No mesmo ano de 2006, em Oaxaca, México, a escola também fora um espaço de protestos de grandes dimensões. Acrescenta-se a estratégia do Movimento Sem Terra (MST) que ampliou a forma de sociabilidade e constituição de uma cultura política, adotando os processos educativos e pedagógicos como potencial de suas ações cidadãs (GOHN, 2013).

Privilegiar um estratagema de resistência em que a sociedade civil se faça Estado é uma necessidade premente das lutas. A democracia se constitui

efetivamente com a participação popular numa atuação política ética. E, para Gramsci, a questão se coloca de modo

Que se passe a lutar para destruir um conformismo autoritário, retrógrado e asfixiante, e por meio de um período de desenvolvimento de individualidades e personalidades críticas se chegue ao homem socializado, é uma concepção dialética difícil de compreender para as mentalidades esquemáticas e abstratas. Assim como é difícil compreender que sustentamos a ideia de que por meio da destruição do aparelho estatal se chegue a criar uma outra instituição mais forte e complexa44 (Q 9 § 23).

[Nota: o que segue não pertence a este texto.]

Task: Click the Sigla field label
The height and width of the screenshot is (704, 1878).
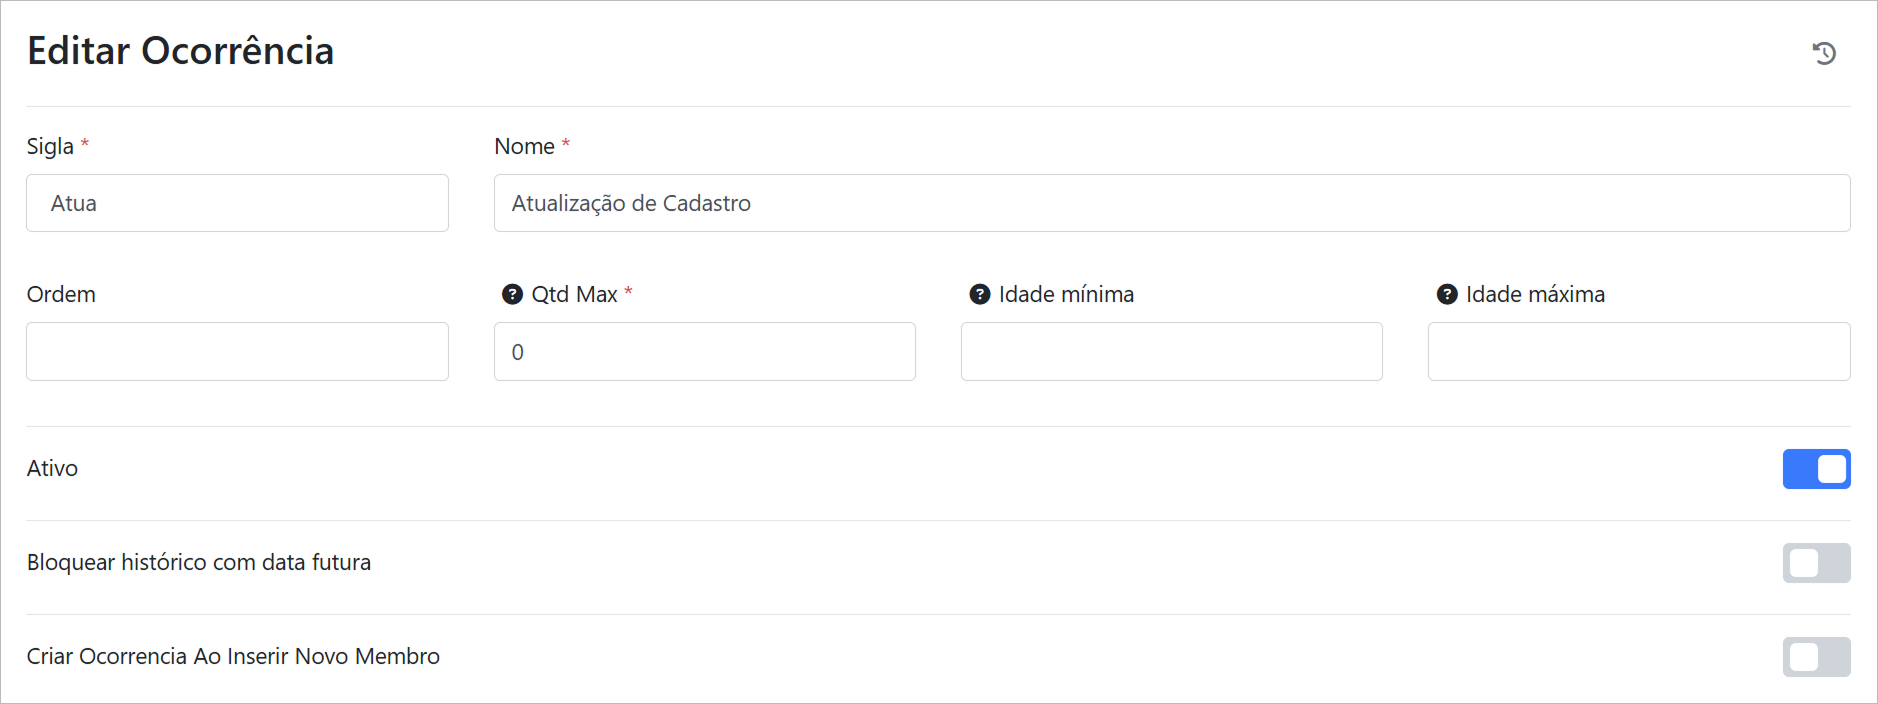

Ainda mais recentemente, apesar de se tratar de uma mobilização sem a pauta específica da educação, as Jornadas de Junho de 2013 – também identificadas como “Manifestações dos 20 centavos” e “Catraca Livre” (LIMA, 2017, p. 51) –, no quantitativo de manifestantes envolvidos, superou movimentos jovens anteriores, como o protesto pelo impeachment do presidente Fernando Collor em 1992. Foram ações coletivas que coadunavam no discurso pela “mudança”, criticando o governo a partir de uma pauta que contemplava diversas injustiças sociais.

De formação heterogênea, a respeito de sua constituição, Lima também coloca que: “A dinâmica dos protestos foi intensamente contraditória, pois nelas também reverberaram as vozes de segmentos reacionários da sociedade brasileira, lembrando-nos do conservadorismo que a constitui” (LIMA, 2017, p. 55), o que remete a sua natureza conservadora.

44 Tradução livre. Original: “Che si lotti per distruggere un conformismo autoritario, divenuto retrivo e

ingombrante, e attraverso una fase di sviluppo di individualità e personalità critica si giunga all’uomo‑collettivo è una concezione dialettica difficile da comprendere per le mentalità schematiche e astratte. Come è difficile da comprendere che si sostenga che attraverso la distruzione di una macchina statale si giunga a crearne un’altra più forte e complessa”.